恋愛LEVEL

山下君の車に乗る。


行きと同じ洋楽が流れる。


「マスターと桂子さん、ホント仲良いいんだなぁ〜♪」


あたしは二人を思い出して言った。



「だな。あの二人が喧嘩してるの見たことないしな」



…あたしは奏とよく喧嘩しちゃう…。
まぁ。すぐ仲直りするからいいんだけど…

あたしは助手席から外を見ながら奏の事を考えていた。



「…なぁ。ちょっと寄り道してかね?」


「え?」



山下君はあたしの返事なんて聞かずにどこかに車を走らせた。




−着いた先は、高台にある公園だった。


車を駐車場にとめる。


「…おいで。」


山下君はあたしを外に連れだす。



「うわぁ…綺麗…」



そこには360度広がる夜景があった。



「凄いだろ?ココ。」


「すごい…こんなの見たことない…」


「よく来るんだ、俺」


「そうなんだ…」


「ココに連れて来たのは千秋が初めてなんだぞ?」


「…え…?」


「だから。お前が初めてだって。」


「……」


「黙るなよ…」


「だって…」


…なんかあたしが特別…みたいな言い方されたら…


「俺さ、先生と付き合ってたって言ったじゃん?
相手、俺より7つも上でさ…。俺、スゲェ無理してたんだ。」


「無理?」


「大人の男にならなきゃなぁって。
仕草も、会話も、セックスも無理してさ。

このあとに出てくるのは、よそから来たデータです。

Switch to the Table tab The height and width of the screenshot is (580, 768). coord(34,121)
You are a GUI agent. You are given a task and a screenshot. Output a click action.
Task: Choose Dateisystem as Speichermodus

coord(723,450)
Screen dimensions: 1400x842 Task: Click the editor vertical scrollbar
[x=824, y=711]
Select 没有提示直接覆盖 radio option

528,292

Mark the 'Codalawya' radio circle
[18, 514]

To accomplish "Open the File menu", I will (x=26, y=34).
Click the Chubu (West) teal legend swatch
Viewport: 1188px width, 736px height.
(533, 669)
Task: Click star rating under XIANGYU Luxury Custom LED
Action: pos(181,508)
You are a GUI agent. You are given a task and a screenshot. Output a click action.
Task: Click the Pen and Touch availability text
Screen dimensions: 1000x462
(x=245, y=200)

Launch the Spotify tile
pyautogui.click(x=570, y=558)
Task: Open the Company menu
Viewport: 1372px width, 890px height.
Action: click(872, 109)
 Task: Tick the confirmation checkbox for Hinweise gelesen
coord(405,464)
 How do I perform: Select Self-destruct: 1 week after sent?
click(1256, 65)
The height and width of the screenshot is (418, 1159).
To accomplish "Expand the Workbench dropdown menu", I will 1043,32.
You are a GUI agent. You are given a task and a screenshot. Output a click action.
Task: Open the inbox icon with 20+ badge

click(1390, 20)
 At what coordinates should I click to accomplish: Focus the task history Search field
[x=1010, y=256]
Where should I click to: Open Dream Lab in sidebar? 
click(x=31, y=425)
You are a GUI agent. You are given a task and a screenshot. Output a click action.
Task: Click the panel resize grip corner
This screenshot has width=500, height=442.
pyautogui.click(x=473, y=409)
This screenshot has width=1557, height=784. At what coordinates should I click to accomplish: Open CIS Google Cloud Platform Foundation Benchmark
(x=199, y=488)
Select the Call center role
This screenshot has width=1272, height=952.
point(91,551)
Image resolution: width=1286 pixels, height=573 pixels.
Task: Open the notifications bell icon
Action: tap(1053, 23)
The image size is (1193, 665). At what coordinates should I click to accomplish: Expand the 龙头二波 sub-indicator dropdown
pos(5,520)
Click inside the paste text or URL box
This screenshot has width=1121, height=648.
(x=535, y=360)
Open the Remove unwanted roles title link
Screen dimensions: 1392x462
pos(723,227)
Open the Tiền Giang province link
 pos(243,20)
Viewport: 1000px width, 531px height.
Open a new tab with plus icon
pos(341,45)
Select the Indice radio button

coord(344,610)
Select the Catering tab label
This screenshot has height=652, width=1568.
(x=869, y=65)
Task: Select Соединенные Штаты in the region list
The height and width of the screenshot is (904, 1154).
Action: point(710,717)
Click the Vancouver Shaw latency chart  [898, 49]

結局、しんどくなって来て…」


「……」


「…俺さ、この間お前の彼氏見た時、スゲェ嫉妬した。」


「コイツがお前を独り占めしてんだ…って思ったら…」


「…ちょっ、ちょっと待って??」


山下君は今なにを言ってるの??



「…俺、お前を好きになってる…」



そう言うとあたしのほっぺをムギュっと引っ張った。


「イ、いひゃい…」


「クククっ。やっぱりお前、可愛いわ。」


そう言ってほっぺから手を離してくれた。


「好きだから…」



気が付いたらあたしの唇は山下君のと重なっていた。